- [SHORT TASK] Copy out every item below, swapping "Instruction" for "Command" and keeping everything else unchanged. Leave the pictures out.

- [SUPPLIED RECORDS]
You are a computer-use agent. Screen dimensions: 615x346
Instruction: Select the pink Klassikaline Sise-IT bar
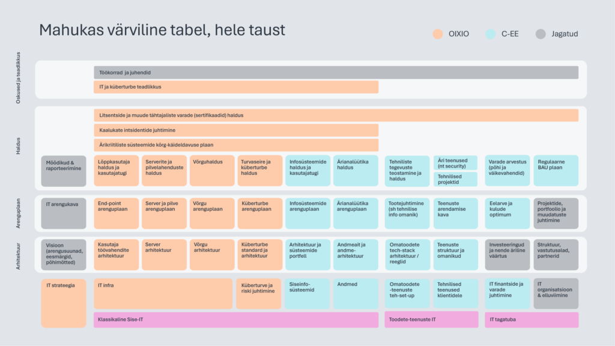236,320
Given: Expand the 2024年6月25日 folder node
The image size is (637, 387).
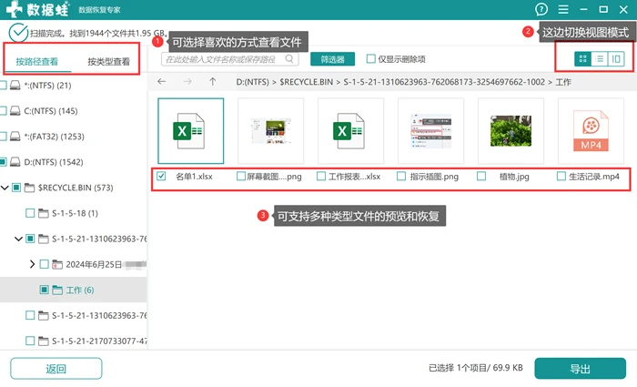Looking at the screenshot, I should [x=32, y=265].
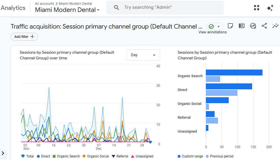Click the share report icon
The image size is (280, 160).
(264, 26)
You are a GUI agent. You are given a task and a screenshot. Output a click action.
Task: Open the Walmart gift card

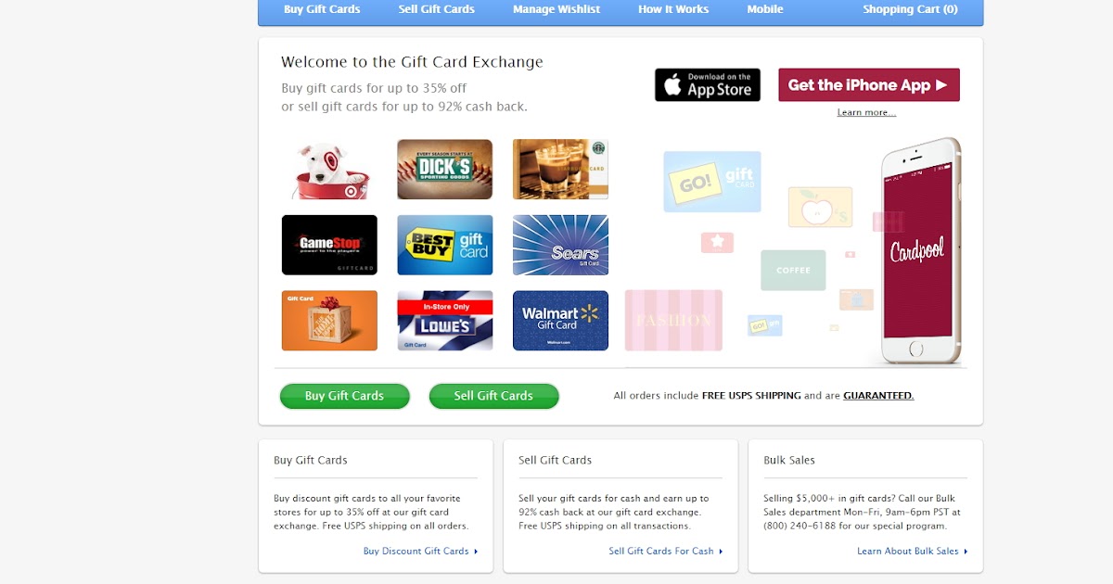tap(560, 321)
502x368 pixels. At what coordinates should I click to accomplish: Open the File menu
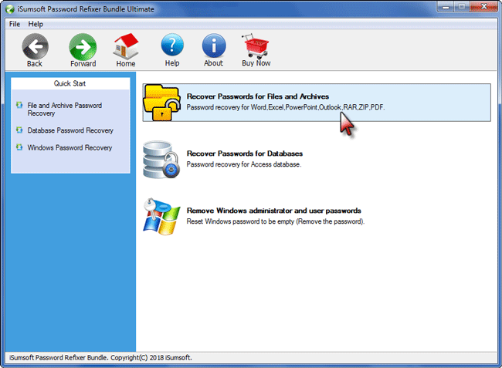tap(15, 24)
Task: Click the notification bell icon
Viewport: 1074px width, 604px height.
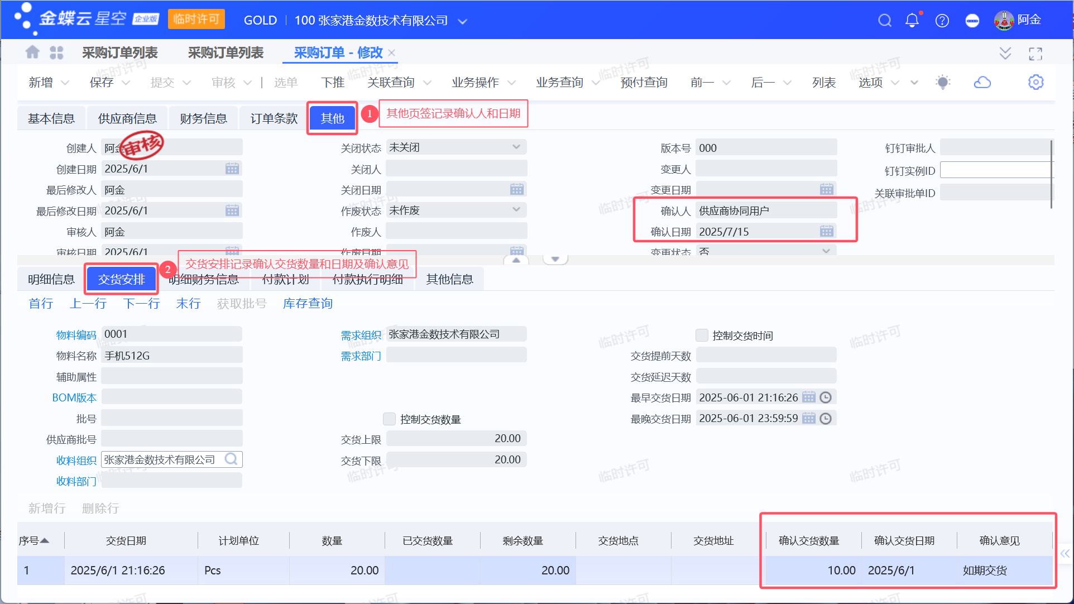Action: click(912, 20)
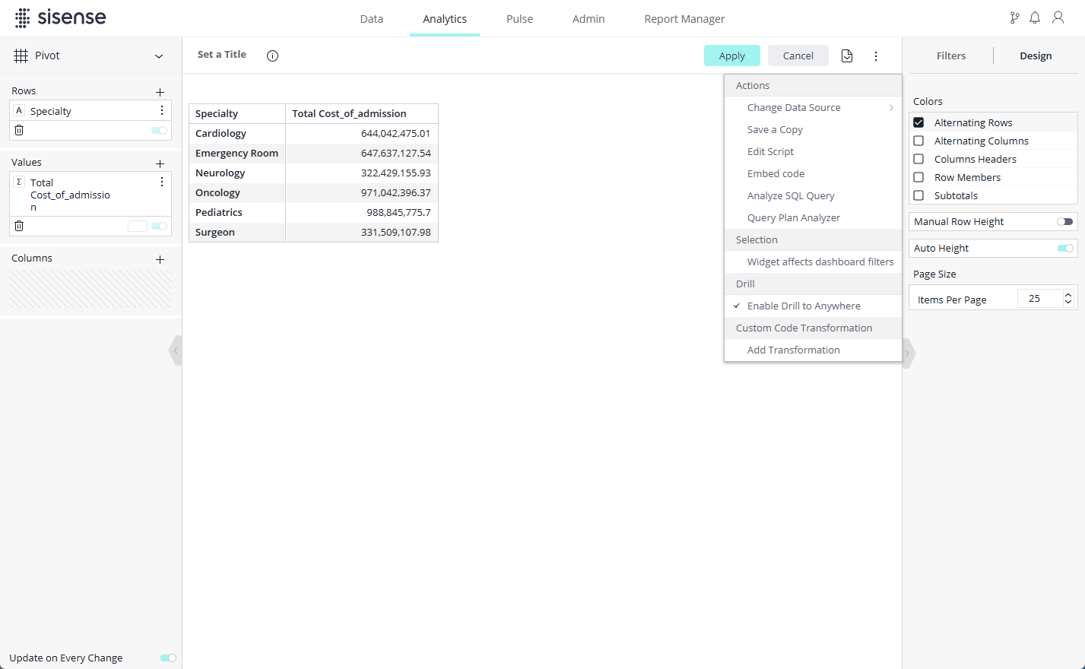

- [EXERCISE OUTPUT]
You are a computer-use agent. Screen dimensions: 615x346
Command: Select the pink Klassikaline Sise-IT bar
236,320
Given: Expand the 2024年6月25日 folder node
The image size is (637, 387).
Looking at the screenshot, I should [x=32, y=265].
Click the share report icon
The image size is (280, 160).
(264, 26)
You are a GUI agent. You are given a task and a screenshot. Output a click action.
Task: Open the Walmart gift card

tap(560, 321)
502x368 pixels. At what coordinates should I click to accomplish: Open the File menu
tap(15, 24)
Task: Click the notification bell icon
Viewport: 1074px width, 604px height.
Action: click(912, 20)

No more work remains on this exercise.